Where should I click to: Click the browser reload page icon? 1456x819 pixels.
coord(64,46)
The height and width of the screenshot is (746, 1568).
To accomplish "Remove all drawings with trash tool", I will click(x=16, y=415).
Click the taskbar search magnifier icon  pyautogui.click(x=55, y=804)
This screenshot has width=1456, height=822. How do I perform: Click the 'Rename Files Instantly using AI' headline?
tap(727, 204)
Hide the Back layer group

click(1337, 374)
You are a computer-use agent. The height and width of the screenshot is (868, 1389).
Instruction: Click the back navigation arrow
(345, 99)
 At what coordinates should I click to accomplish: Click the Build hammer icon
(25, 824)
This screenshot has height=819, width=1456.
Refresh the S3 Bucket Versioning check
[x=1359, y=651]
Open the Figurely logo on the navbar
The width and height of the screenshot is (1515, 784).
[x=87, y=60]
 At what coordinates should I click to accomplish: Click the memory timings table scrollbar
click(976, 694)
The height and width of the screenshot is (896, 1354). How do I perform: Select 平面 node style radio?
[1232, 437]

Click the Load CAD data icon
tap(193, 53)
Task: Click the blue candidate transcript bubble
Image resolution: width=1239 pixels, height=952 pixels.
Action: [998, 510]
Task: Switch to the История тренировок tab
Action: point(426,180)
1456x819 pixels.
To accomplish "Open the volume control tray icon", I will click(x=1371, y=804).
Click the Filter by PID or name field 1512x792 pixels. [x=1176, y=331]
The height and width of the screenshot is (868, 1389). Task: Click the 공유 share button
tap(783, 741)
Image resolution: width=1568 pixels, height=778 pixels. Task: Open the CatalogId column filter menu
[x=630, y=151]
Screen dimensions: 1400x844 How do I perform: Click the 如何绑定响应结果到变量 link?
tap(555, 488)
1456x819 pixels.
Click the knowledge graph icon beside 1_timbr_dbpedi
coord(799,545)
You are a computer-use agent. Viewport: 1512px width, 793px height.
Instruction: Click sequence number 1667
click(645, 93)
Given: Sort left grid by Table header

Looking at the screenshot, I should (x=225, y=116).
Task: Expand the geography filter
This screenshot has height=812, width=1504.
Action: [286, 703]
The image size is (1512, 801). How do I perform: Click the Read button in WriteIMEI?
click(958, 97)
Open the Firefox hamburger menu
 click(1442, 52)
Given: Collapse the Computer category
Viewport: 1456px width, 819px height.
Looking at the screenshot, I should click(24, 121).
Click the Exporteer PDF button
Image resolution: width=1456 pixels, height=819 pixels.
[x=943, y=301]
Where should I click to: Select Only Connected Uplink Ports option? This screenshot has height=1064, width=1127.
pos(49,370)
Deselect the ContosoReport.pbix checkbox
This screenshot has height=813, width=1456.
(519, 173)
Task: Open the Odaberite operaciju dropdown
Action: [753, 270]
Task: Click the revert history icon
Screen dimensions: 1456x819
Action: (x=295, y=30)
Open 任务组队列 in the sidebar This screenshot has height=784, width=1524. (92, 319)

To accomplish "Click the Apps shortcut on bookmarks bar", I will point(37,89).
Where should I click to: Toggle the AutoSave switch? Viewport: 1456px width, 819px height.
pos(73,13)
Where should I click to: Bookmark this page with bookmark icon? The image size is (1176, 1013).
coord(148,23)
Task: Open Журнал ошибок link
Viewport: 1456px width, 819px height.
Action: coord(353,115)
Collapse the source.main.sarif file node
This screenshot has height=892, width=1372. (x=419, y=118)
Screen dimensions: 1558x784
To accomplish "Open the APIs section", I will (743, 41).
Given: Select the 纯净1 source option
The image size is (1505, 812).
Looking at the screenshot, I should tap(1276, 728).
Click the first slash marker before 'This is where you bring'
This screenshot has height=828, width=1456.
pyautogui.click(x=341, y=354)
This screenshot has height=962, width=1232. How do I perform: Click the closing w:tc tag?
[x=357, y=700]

---

* AIM OF THE EXERCISE *
What is needed is an exact copy of the lines from the one containing "Screen dimensions: 1558x784" to the end of the data; please add nothing else.

* FINAL ANSWER *
Screen dimensions: 1558x784
To accomplish "Open the APIs section", I will (743, 41).
Given: Select the 纯净1 source option
The image size is (1505, 812).
Looking at the screenshot, I should tap(1276, 728).
Click the first slash marker before 'This is where you bring'
This screenshot has height=828, width=1456.
pyautogui.click(x=341, y=354)
This screenshot has height=962, width=1232. How do I perform: Click the closing w:tc tag?
[x=357, y=700]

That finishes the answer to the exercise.